Among the entries below, count the lines that contain the word "computer". Respond with the count only.

═══ RECORDS SUPPLIED ═══

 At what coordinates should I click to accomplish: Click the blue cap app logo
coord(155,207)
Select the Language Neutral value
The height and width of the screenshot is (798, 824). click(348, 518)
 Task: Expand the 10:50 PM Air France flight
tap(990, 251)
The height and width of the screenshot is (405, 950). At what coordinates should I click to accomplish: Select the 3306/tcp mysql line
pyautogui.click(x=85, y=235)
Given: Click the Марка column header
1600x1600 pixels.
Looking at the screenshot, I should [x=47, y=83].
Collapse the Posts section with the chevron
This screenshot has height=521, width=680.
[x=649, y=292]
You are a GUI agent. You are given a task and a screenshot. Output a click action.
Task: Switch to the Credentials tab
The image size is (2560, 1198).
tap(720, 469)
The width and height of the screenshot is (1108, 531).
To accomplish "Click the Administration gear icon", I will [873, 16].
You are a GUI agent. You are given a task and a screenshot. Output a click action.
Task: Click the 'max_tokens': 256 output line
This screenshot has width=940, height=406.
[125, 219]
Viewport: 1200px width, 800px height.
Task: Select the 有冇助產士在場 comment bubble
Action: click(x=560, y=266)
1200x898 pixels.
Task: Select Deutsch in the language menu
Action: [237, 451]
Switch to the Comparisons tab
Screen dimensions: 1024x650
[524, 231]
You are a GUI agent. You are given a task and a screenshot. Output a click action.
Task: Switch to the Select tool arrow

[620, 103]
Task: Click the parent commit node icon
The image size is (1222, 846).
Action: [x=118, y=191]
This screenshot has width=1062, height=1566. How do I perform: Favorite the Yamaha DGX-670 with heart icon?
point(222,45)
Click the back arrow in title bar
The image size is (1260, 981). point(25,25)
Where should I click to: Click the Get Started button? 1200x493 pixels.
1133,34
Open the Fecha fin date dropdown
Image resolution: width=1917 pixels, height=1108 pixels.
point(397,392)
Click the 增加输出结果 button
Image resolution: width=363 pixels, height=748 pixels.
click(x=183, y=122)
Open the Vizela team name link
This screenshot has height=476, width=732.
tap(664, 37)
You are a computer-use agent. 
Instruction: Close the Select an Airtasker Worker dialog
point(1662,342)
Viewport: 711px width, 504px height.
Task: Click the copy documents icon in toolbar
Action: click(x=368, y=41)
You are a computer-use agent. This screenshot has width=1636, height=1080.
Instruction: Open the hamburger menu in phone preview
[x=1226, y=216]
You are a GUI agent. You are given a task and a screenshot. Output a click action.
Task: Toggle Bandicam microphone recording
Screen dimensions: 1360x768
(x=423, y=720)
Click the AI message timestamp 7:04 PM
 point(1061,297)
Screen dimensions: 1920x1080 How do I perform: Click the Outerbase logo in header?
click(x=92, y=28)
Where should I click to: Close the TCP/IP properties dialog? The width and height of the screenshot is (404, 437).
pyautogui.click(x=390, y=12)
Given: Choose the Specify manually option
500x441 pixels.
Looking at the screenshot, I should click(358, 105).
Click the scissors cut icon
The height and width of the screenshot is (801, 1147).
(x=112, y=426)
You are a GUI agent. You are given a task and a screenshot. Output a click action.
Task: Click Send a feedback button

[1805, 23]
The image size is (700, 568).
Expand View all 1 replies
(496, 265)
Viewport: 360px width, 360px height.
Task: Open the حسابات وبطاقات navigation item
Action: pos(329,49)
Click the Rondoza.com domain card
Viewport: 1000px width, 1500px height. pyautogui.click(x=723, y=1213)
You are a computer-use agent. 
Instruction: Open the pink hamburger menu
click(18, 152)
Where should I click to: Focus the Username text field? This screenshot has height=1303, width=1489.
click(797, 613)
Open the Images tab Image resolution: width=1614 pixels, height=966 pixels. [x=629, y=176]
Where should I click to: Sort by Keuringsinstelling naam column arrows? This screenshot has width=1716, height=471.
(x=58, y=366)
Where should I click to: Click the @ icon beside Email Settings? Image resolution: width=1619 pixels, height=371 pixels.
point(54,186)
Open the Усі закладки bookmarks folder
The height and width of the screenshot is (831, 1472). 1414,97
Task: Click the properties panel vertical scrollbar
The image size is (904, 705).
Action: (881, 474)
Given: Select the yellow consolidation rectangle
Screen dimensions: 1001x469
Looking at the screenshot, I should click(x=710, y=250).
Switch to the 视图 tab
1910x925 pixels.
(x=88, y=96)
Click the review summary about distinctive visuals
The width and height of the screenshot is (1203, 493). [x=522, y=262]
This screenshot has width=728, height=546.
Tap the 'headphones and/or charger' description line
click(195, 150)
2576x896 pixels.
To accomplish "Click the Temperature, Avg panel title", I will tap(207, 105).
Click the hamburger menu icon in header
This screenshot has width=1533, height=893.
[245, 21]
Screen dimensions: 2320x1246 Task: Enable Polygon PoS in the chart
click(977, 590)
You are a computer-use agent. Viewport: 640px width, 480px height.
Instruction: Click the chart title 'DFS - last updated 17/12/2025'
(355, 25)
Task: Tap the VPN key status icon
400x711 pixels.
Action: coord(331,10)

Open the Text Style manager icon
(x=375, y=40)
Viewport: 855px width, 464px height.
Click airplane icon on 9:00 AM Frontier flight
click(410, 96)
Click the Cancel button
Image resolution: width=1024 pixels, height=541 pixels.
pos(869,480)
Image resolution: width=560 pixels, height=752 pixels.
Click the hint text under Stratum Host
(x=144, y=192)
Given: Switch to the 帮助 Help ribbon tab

═══

§ SOLUTION FOR THIS TASK: 4